**Task**
Copy out each line below containing "agent".

**Data records**
== == ==

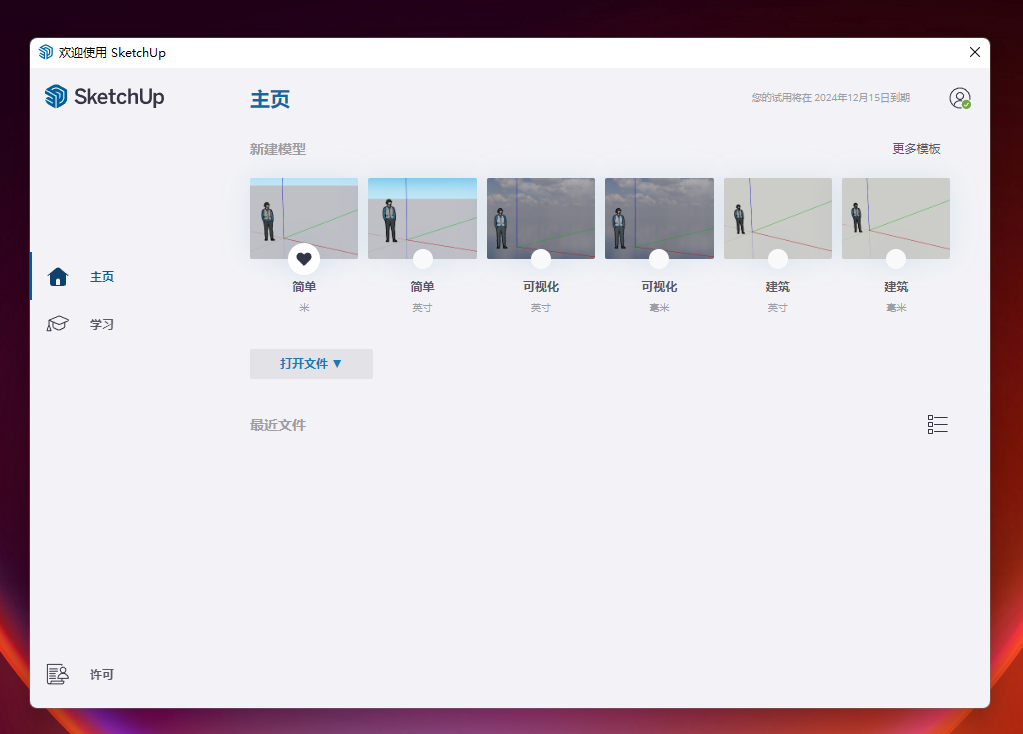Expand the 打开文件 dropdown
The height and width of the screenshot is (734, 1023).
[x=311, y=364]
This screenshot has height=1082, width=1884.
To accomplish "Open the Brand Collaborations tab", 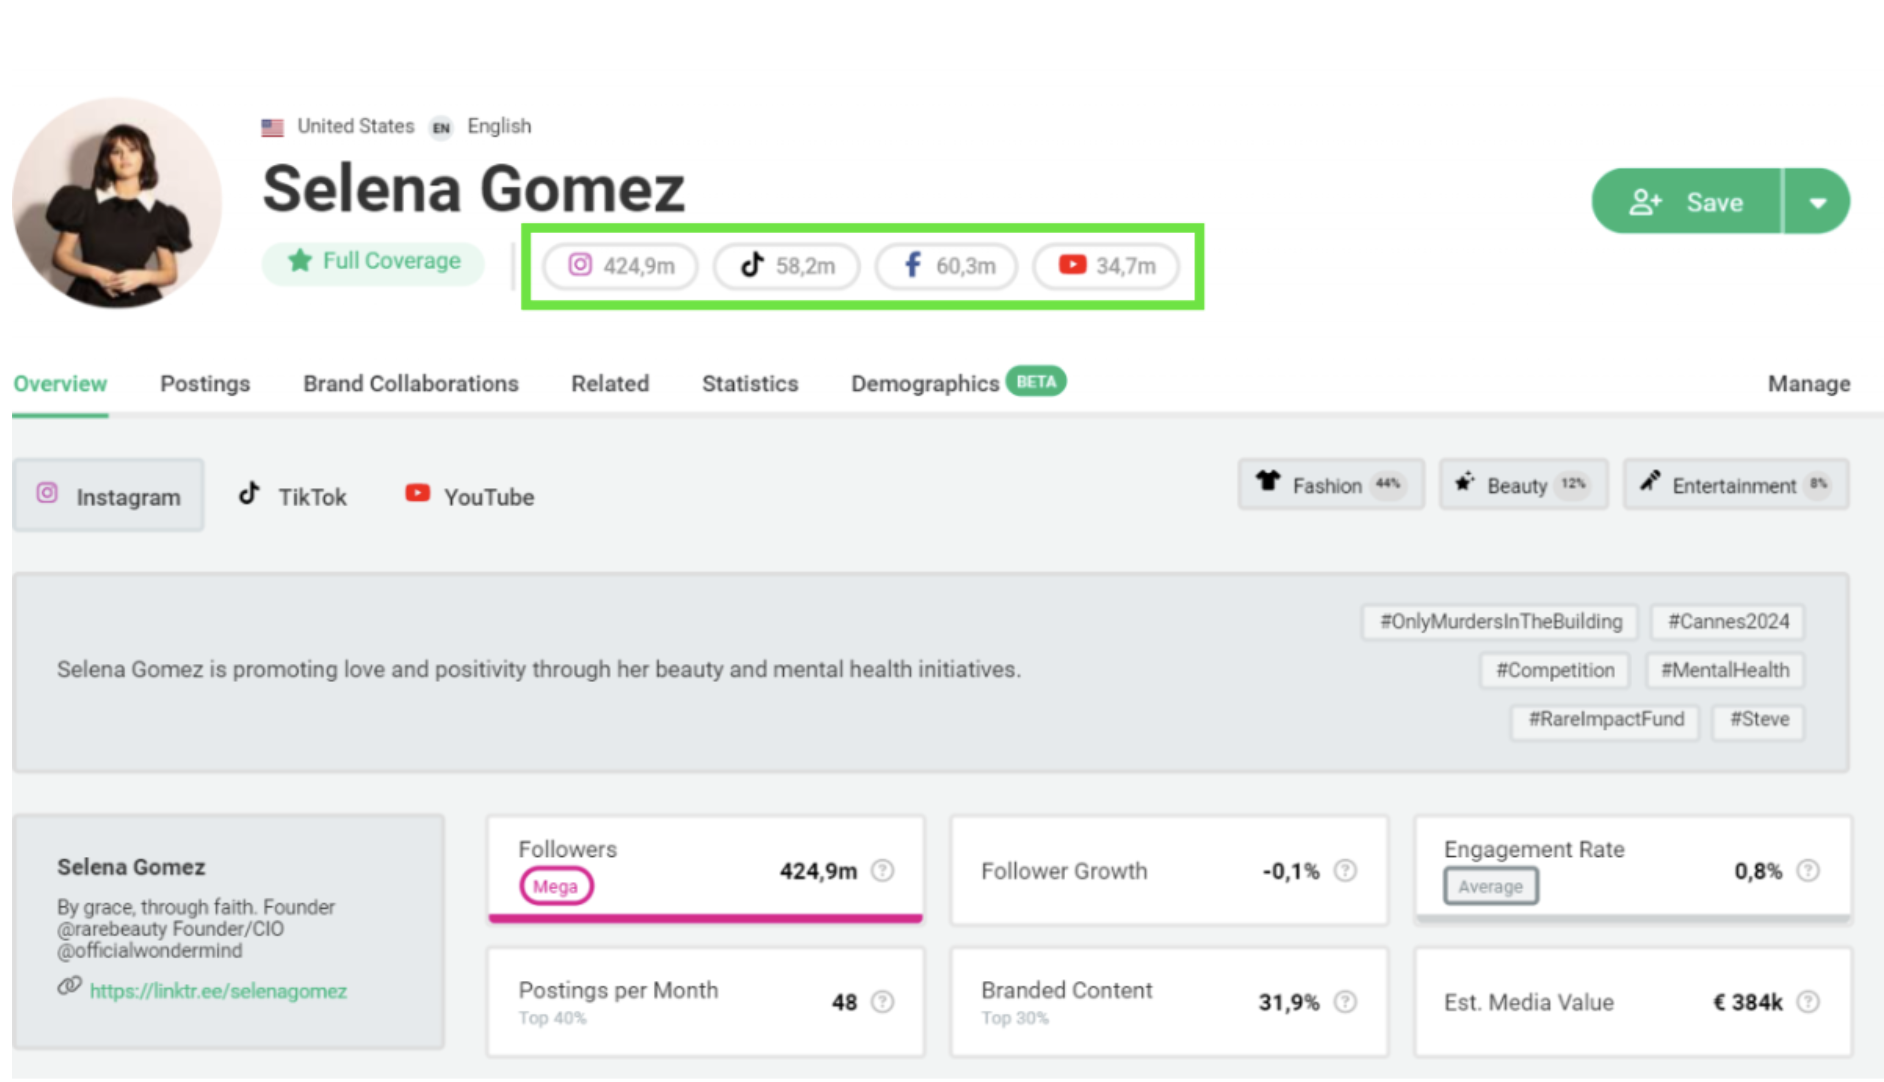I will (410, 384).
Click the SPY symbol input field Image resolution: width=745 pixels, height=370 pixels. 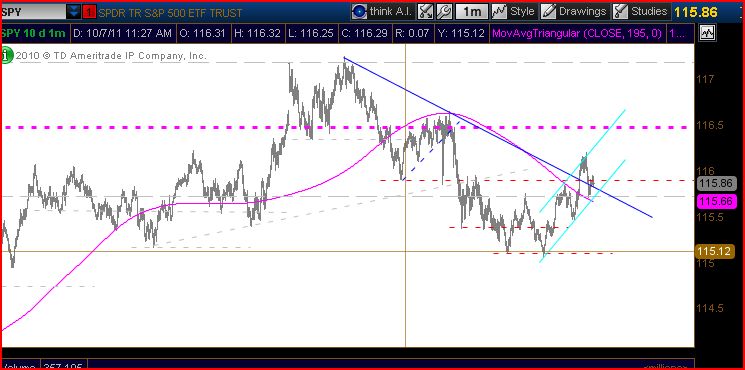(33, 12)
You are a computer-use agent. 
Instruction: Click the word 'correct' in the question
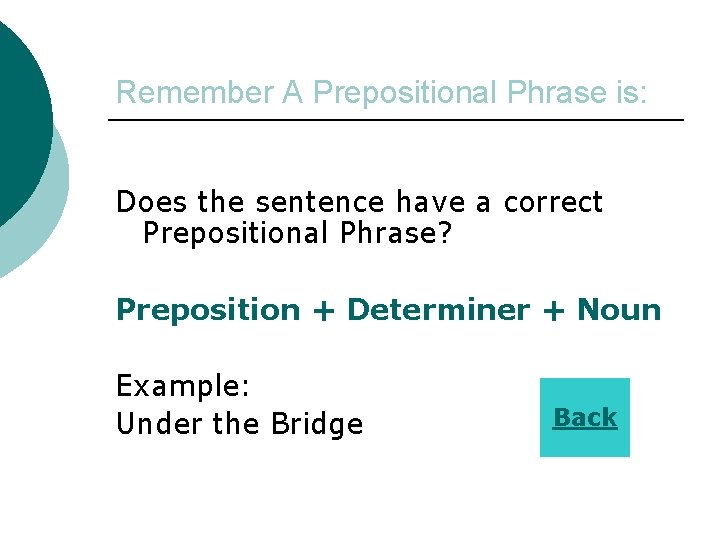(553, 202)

== == ==

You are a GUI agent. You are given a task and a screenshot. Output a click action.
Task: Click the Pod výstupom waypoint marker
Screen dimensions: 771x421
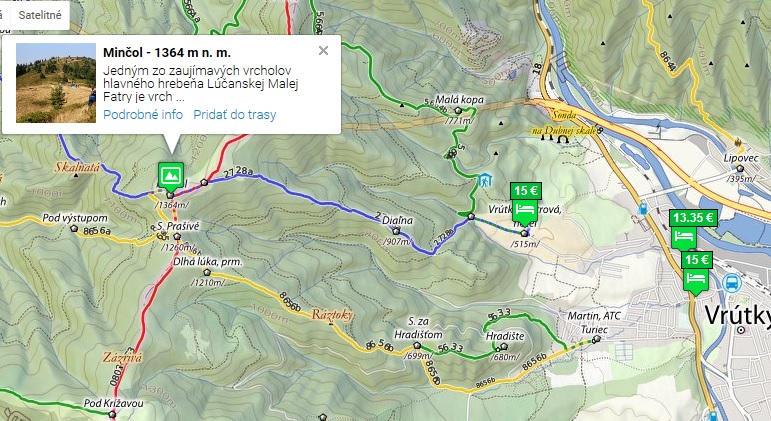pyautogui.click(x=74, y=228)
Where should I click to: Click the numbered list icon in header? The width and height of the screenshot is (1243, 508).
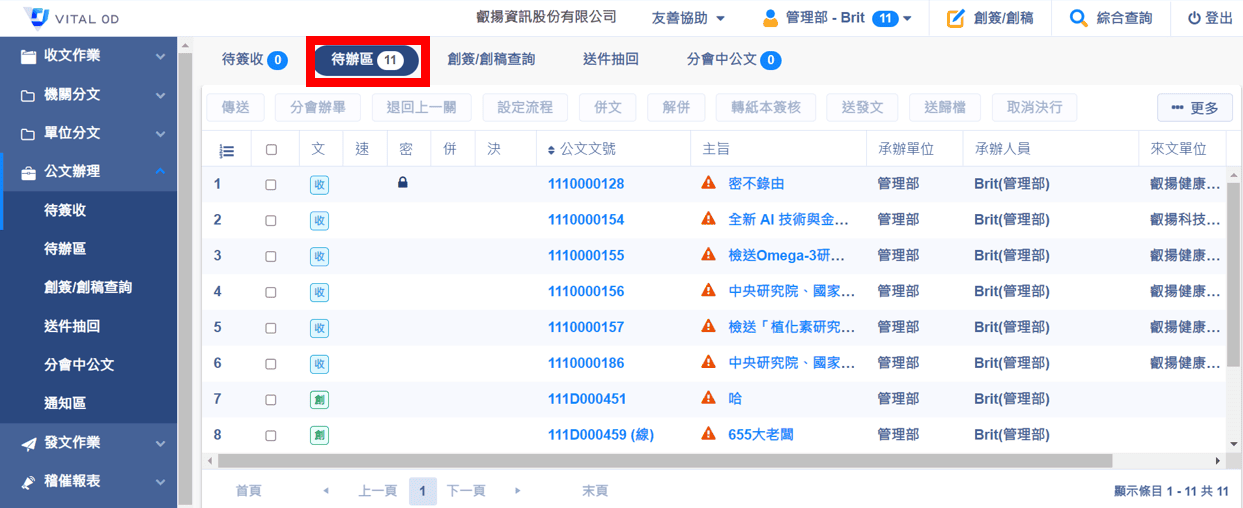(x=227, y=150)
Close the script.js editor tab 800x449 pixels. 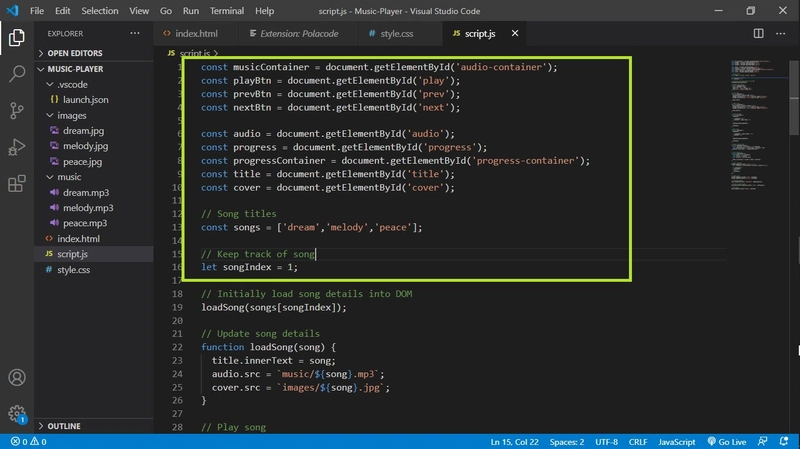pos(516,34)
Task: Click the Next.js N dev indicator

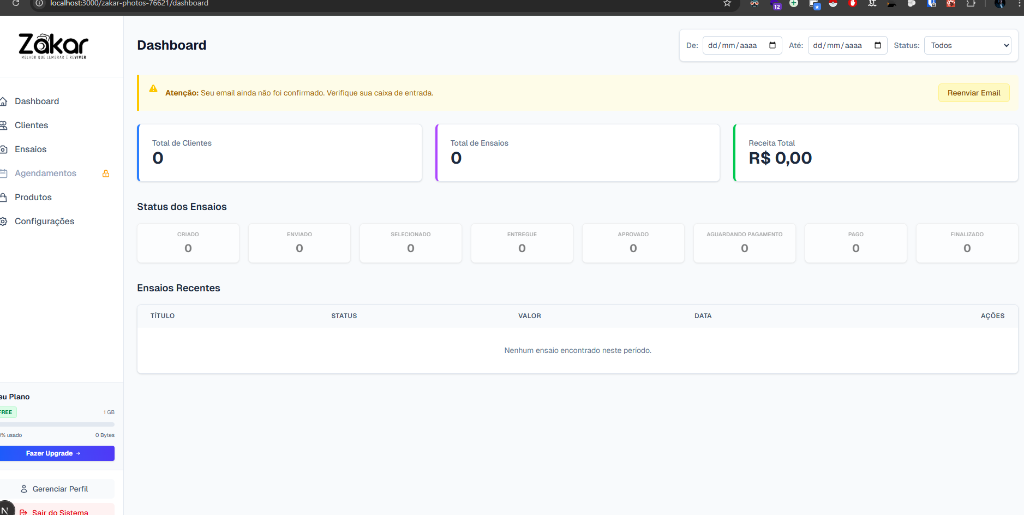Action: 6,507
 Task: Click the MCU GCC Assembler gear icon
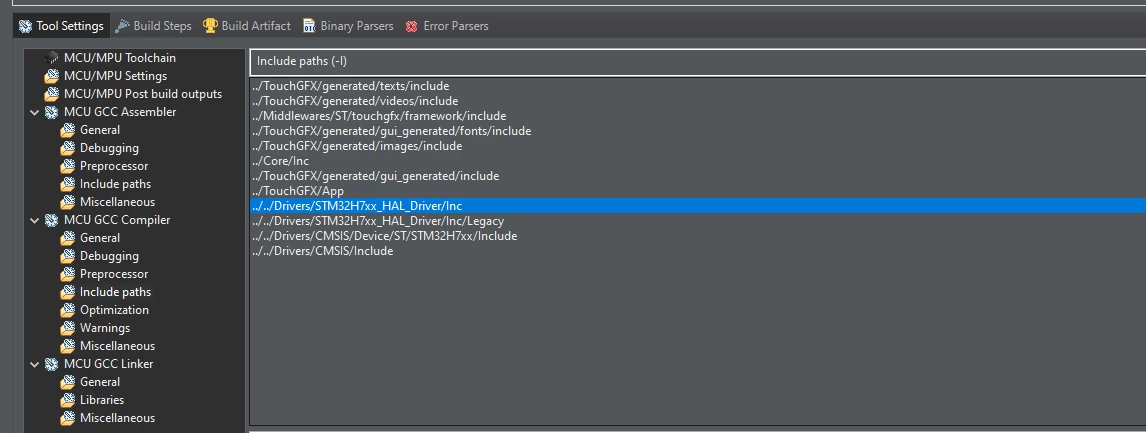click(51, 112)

== == ==

**Result**
You are a computer-use agent. 
You are a GUI agent. You are given a task and a screenshot. Output a click action.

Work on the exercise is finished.